Volume 4/Book 5/Chapter 6

From Les Misérables Annotation Project
< Volume 4/Book 5
Revision as of 15:43, 16 October 2017 by Juandelfrio (talk | contribs) (Textual notes)
(diff) ← Older revision | Latest revision (diff) | Newer revision → (diff)
Jump to: navigation, search

Les Misérables, Volume 4: The Idyll of the Rue Plumet & The Epic of the Rue Saint-Denis, Book Fifth: The End of Which Does Not Resemble the Beginning, Chapter 6: Old People are made to go out opportunely
(Tome 4: L'idylle rue Plumet et l'épopée rue Saint-Denis, Livre cinquième: Dont la fin ne ressemble pas au commencement, Chapitre 6: Les vieux sont faits pour sortir à propos)

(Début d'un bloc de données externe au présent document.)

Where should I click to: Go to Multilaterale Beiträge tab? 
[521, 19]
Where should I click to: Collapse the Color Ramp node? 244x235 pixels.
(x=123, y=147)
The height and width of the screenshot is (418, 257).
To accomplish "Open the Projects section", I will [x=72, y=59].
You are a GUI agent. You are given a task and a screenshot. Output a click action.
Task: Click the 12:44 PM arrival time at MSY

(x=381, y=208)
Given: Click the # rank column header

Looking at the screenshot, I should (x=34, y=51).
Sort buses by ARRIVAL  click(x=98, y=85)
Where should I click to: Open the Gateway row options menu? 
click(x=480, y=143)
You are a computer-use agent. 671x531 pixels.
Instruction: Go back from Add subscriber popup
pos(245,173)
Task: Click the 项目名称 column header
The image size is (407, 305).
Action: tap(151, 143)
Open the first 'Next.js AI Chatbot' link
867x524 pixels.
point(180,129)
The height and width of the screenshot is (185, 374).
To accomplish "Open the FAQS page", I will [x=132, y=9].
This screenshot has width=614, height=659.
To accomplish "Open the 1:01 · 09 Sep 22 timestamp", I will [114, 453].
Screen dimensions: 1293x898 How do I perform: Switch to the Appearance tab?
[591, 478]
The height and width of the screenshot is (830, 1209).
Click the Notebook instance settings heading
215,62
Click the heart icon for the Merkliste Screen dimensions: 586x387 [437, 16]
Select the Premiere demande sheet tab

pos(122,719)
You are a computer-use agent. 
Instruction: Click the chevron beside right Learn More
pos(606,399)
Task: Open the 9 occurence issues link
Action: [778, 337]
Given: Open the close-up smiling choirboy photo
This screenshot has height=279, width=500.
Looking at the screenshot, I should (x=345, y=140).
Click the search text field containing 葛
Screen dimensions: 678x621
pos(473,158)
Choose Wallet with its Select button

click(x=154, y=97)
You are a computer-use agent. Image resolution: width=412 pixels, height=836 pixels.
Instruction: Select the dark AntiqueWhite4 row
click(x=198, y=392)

General notes on this chapter[edit]

French text[edit]

Le soir venu, Jean Valjean sortit, Cosette s'habilla. Elle arrangea ses cheveux de la manière qui lui allait le mieux, et elle mit une robe dont le corsage, qui avait reçu un coup de ciseau de trop, et qui, par cette échancrure, laissait voir la naissance du cou, était, comme disent les jeunes filles, «un peu indécent». Ce n'était pas le moins du monde indécent, mais c'était plus joli qu'autrement. Elle fit toute cette toilette sans savoir pourquoi.

Voulait-elle sortir? non.

Attendait-elle une visite? non.

À la brune, elle descendit au jardin. Toussaint était occupée à sa cuisine qui donnait sur l'arrière-cour.

Elle se mit à marcher sous les branches, les écartant de temps en temps avec la main, parce qu'il y en avait de très basses.

Elle arriva au banc.

La pierre y était restée.

Elle s'assit, et posa sa douce main blanche sur cette pierre comme si elle voulait la caresser et la remercier.

Tout à coup, elle eut cette impression indéfinissable qu'on éprouve, même sans voir, lorsqu'on a quelqu'un debout derrière soi.

Elle tourna la tête et se dressa.

C'était lui.

Il était tête nue. Il paraissait pâle et amaigri. On distinguait à peine son vêtement noir. Le crépuscule blêmissait son beau front et couvrait ses yeux de ténèbres. Il avait, sous un voile d'incomparable douceur, quelque chose de la mort et de la nuit. Son visage était éclairé par la clarté du jour qui se meurt et par la pensée d'une âme qui s'en va.

Il semblait que ce n'était pas encore le fantôme et que ce n'était déjà plus l'homme.

Son chapeau était jeté à quelques pas dans les broussailles.

Cosette, prête à défaillir, ne poussa pas un cri. Elle reculait lentement, car elle se sentait attirée. Lui ne bougeait point. À je ne sais quoi d'ineffable et de triste qui l'enveloppait, elle sentait le regard de ses yeux qu'elle ne voyait pas.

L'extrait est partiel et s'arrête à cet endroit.